Although the IRS has not yet announced a tax amnesty for people who failed to report their gains and income from Bitcoin and other cryptocurrency, there is speculation that it might happen soon according to a senior U.S Justice Department attorney. “At some point people will need access to this money, and they are going to have to have a means of coming forward, whether it is through the traditional [Internal Revenue Manual] voluntary disclosure procedure or whether there is a separate project," said Mark F. Daly, senior litigation counsel at the Justice Department's Tax Division.  This could be an addition to the current IRS voluntary disclosure programs for offshore bank accounts, which are the 2014 Offshore Voluntary Disclosure Program and the Streamlined Filing Compliance Procedures.

Bitcoin values have increased by more than 1,000 percent just in 2017. "With such increases in value, there is also a temptation to avoid taxation", Daly said.

The IRS found that that there is a reporting gap between the 2013 through 2015 registered  account holders on Coinbase and the number of people who actually  reported their cryptocurrency holdings to the IRS. The IRS is taking this seriously enough that it is training the IRS Criminal Investigation Division regarding cryptocurrency transactions and has entered into a contract with Chainalysis Inc., for a web-based cryptocurrency tracking tool license.
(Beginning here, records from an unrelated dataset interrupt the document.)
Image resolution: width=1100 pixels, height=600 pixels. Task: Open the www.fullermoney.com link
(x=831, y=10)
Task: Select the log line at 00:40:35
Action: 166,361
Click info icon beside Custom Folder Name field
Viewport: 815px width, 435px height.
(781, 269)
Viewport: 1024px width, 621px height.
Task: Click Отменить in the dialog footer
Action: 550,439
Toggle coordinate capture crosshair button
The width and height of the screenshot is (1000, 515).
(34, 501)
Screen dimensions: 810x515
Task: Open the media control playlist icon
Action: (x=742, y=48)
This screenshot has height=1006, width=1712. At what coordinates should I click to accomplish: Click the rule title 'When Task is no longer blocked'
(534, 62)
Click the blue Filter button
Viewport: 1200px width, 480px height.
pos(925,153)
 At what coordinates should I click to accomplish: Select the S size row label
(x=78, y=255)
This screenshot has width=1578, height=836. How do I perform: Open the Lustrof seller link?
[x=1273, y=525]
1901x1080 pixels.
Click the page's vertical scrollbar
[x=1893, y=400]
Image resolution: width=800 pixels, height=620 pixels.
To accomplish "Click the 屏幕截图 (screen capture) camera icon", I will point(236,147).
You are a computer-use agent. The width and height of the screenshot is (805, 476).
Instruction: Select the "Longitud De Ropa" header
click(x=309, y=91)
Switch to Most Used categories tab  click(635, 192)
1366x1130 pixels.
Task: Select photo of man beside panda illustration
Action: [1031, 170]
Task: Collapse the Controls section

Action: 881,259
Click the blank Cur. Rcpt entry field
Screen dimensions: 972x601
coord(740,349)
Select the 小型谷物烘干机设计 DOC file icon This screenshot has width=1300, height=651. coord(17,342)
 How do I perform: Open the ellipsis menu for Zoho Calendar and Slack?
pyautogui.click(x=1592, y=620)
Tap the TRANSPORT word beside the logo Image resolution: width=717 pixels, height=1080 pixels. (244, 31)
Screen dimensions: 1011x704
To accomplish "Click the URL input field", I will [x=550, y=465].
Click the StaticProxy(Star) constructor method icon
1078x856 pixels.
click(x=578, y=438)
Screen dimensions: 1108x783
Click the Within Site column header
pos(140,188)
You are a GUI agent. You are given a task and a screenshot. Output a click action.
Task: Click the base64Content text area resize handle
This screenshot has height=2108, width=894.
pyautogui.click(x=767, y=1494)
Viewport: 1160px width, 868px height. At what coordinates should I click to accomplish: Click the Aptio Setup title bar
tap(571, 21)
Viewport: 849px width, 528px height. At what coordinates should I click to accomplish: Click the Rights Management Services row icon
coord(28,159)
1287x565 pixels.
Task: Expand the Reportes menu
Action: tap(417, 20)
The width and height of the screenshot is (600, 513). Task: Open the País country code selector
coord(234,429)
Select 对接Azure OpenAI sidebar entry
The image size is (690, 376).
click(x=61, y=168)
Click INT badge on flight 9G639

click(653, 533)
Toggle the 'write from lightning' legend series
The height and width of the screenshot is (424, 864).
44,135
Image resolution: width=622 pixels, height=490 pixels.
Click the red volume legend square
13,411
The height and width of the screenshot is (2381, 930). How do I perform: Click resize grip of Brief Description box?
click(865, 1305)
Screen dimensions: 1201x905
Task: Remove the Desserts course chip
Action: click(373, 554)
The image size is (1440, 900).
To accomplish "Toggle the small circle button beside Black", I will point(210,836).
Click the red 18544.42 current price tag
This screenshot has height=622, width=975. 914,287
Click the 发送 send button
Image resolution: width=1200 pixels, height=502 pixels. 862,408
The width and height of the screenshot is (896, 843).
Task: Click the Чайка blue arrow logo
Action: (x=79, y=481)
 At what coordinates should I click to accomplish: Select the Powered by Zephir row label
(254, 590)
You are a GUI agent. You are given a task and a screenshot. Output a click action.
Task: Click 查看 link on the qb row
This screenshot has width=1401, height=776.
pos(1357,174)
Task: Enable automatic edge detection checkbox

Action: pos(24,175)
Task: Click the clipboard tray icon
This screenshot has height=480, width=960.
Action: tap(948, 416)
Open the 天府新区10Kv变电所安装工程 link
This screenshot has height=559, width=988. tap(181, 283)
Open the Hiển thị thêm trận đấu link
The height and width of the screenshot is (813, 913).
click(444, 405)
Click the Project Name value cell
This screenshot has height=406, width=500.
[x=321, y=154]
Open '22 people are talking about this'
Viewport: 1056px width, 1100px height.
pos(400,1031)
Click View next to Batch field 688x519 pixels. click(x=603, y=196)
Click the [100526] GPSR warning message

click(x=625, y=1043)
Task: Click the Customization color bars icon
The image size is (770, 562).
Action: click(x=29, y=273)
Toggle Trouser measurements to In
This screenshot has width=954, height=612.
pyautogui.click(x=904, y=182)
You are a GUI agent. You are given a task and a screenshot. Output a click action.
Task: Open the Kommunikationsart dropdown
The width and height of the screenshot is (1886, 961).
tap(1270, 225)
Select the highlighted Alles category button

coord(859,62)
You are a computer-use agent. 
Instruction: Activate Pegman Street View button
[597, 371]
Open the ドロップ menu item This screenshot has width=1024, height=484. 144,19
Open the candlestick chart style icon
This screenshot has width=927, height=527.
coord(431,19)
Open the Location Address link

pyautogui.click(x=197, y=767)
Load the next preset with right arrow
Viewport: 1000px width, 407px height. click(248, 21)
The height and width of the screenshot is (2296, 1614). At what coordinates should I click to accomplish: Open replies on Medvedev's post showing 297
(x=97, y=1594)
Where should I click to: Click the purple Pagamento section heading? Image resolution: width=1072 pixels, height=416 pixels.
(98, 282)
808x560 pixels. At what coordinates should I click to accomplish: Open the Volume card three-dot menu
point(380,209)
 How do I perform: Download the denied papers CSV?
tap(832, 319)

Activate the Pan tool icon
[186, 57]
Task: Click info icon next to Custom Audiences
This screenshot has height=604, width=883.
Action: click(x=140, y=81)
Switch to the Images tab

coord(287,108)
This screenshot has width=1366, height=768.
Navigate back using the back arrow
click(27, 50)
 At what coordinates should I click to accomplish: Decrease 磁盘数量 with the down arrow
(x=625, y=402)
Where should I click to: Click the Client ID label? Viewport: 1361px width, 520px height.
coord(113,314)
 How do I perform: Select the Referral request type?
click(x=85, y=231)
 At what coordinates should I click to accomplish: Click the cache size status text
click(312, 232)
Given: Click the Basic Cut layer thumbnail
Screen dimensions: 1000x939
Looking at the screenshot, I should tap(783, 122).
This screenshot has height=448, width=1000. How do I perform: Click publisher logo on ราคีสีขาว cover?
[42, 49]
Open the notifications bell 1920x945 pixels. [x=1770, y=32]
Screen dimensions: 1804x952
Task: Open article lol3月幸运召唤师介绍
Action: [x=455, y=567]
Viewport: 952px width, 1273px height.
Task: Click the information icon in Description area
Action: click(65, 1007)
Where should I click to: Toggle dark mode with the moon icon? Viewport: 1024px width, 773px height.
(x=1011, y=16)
Recently, the United States District Court of California ordered Coinbase to supply the IRS with the identities of all users in the U.S. who conducted at least one Bitcoin transaction equivalent to at least $20,000 between 2012 and 2015. Coinbase will be required to turn over the taxpayer’s ID number, name, date of birth, address, transaction logs, and account statements on 14,355 account holders out of its nearly 6 million customers.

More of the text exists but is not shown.